Our heavenly emotions will be appropriate to present reality, not past
reality.
8. Does this mean hell is unreal?
Certainly not. Jesus is very clear about the
reality of hell. But he is also clear that it is death, not life, for
the soul. In Greek philosophy, souls cannot die. In Christianity, they
can-in hell. Is this annihilation? No, it is death. Annihilation is the
opposite of creation; death is the opposite of life.
9. What happens in hell?
Nothing.
10. What happens in Heaven?
Everything.
11. Can the blessed in Heaven see us now?
Let me put it this way: Is there any compelling
reason why they shouldn't? Would their perfection be threatened
thereby? Can Heaven be Heaven only by being quarantined and having the
blinds drawn? It is reasonable to interpret the "cloud of witnesses" in
Hebrews 12:1 not only as witnesses to their faith during their own
lifetimes but as witnesses to us, now; not just as the dead "witness to" the living by our memory of them but as the living witness the living by their living consciousness.
Is there anything wrong with your love of your
family? Will there be anything wrong with it in Heaven? Will there be
anything wrong with your desire to see how they fare on Earth? I see no
compelling reason to answer no.
12. Will we know everything in Heaven?
I think not. Only God is omniscient. We will never
stop learning, but we will never come to the end, either. Only God can
endure knowing everything without being bored.
13. Will we all be equal in Heaven?
We will be as we are now: equal in worth and
dignity, equal in being loved by God. But will we be equal in the sense
of the same? God forbid! One of the chief pleasures of this life, as of
the next, is the mutual sharing of different excellences, the pleasure
of looking up to someone who is better than we are at something and
learning from him or her. The resentment expressed in saying, "I'm just
as good as you are" is hellish, not heavenly. (By the way, that is one
sentence that always means the opposite of what it says. No one who
says it believes it.)
14. Do differences include sexual differences? Is there sex in Heaven?

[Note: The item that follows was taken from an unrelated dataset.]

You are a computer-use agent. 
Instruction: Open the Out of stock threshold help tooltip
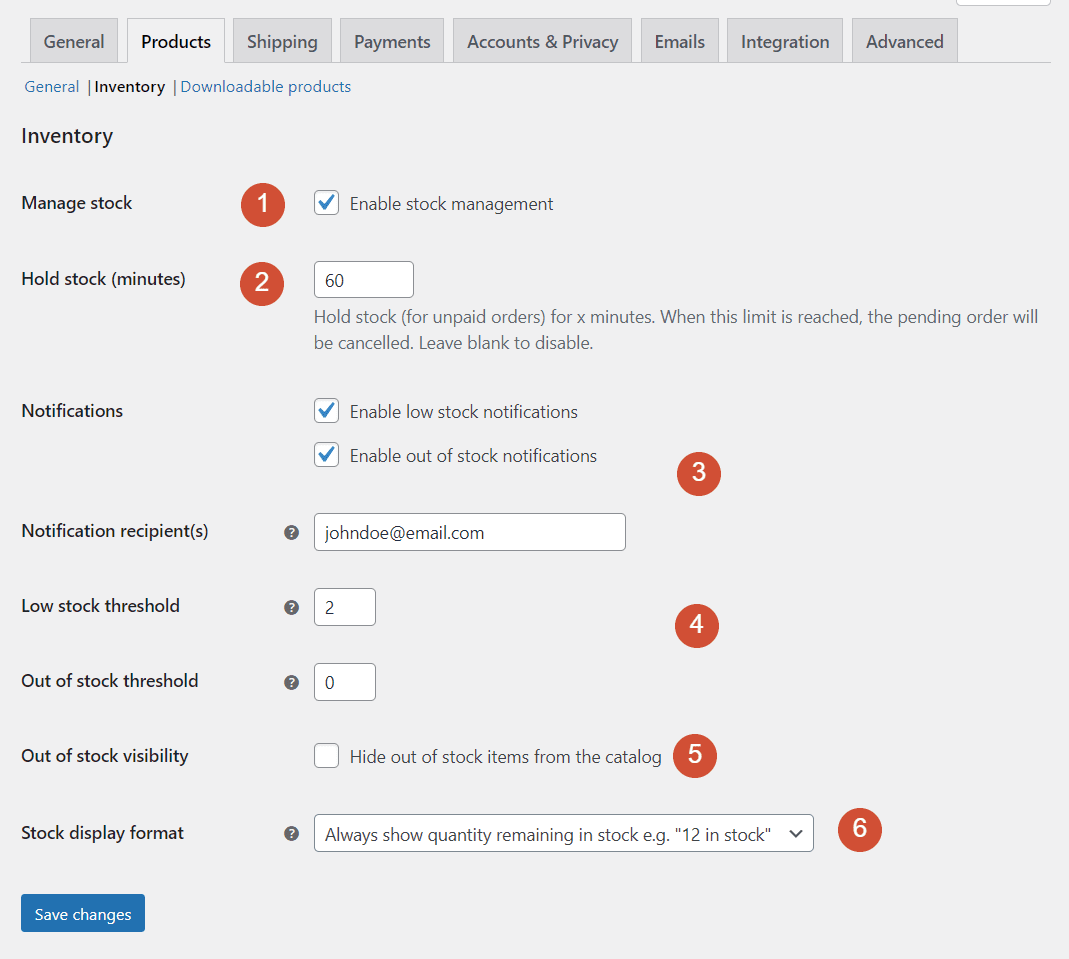[291, 682]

Of course. Sex is part of our divinely designed
humanity. It is transformed, not removed, in Heaven. We will be "like
the angels" in "neither marrying nor being given in marriage,"
according to Christ's answer to the Sadducees (Matt. 22:30), but not in
being neutered. Sex is first of all something we are, not something we do. I do not think we will be "doing" copulation in Heaven, but we will be busy being ourselves, and that includes being men and women, not genderless geldings. Vive la difference!

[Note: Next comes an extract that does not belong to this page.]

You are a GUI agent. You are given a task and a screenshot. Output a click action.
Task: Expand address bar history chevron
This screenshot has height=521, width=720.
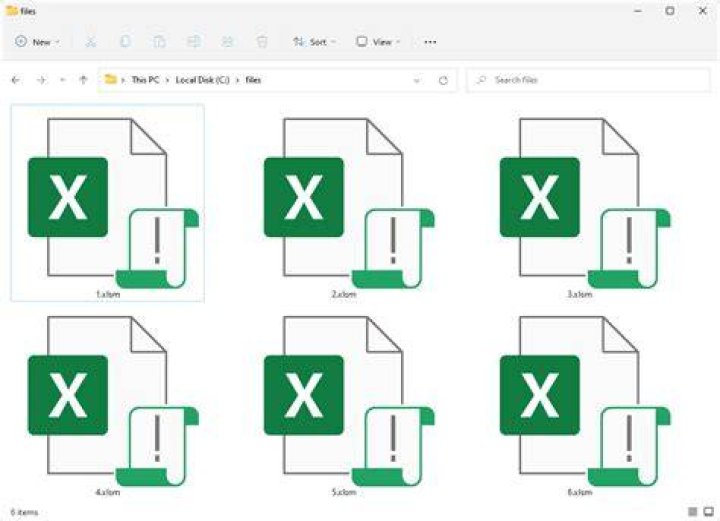tap(417, 80)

15. What kind of bodies will we have in Heaven?
Gnostics of all kinds (Platonists, Buddhists,
Hindus, Spiritualists, Manichaeans) say we will become pure spirits,
angels, for they do not know the dogma of Creation. Pagans and Muslims
say we will have earthly bodies and harems or happy hunting grounds.
Christians say we will have transformed bodies,
but real, physical bodies, as Christ had after his resurrection. His
body could be touched and could eat. Yet it could come and go as he
pleased, with neither walls nor distance as an obstacle. It was the
same body he had before he died, and it was recognized as such by his
friends. Yet it was so different that at first they did not recognize
him. I think our new resurrection body will be related to the body we
have now in the same way that our current body is related to the body
we had in our mothers' wombs. If a fetus saw a picture of itself at the
age of twenty, it would at first not recognize itself, so unforeseen
and surprisingly new would it be. Yet it is the same self, even the
same body, now grown radically more mature.

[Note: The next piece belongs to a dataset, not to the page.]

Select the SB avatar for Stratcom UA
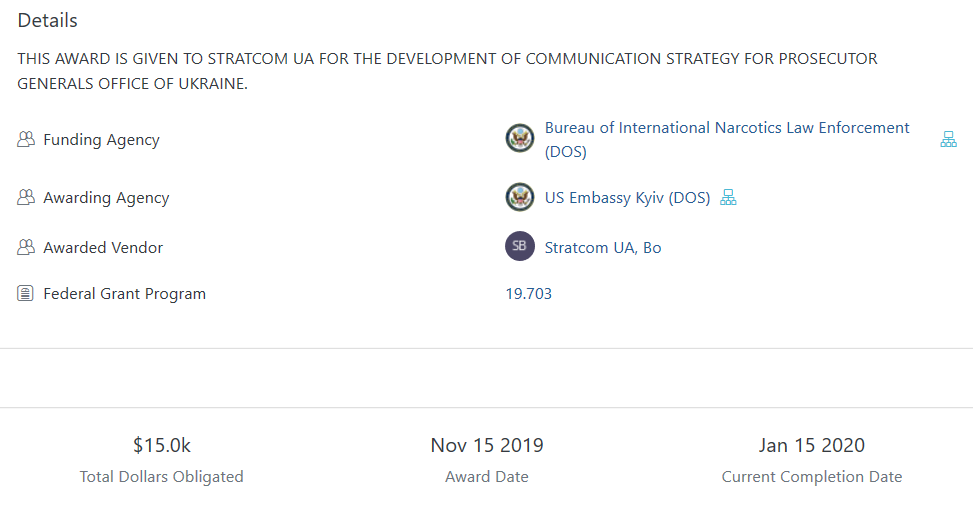This screenshot has width=973, height=505. [520, 247]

16. What of injuries and deformities? Will they all be removed in the resurrection body?
I think not. Christ still had his wounds. But they
were badges of glory, not suffering and sadness. I think everything-in
the body, in the soul, and in the person's world-that was offered to
God and taken up into the eternal kingdom will be preserved and
transformed and glorified in Heaven: but everything that was
not-everything that was not the work of God or of the sanctified soul
but was of the world, the flesh, or the devil-will be left outside
Heaven's gate. The martyrs' wounds will glow like gold, but the
amputee's limb will be restored, and so will the brain-damaged person's
intelligence. God's justice and mercy are perfect, and so is his style.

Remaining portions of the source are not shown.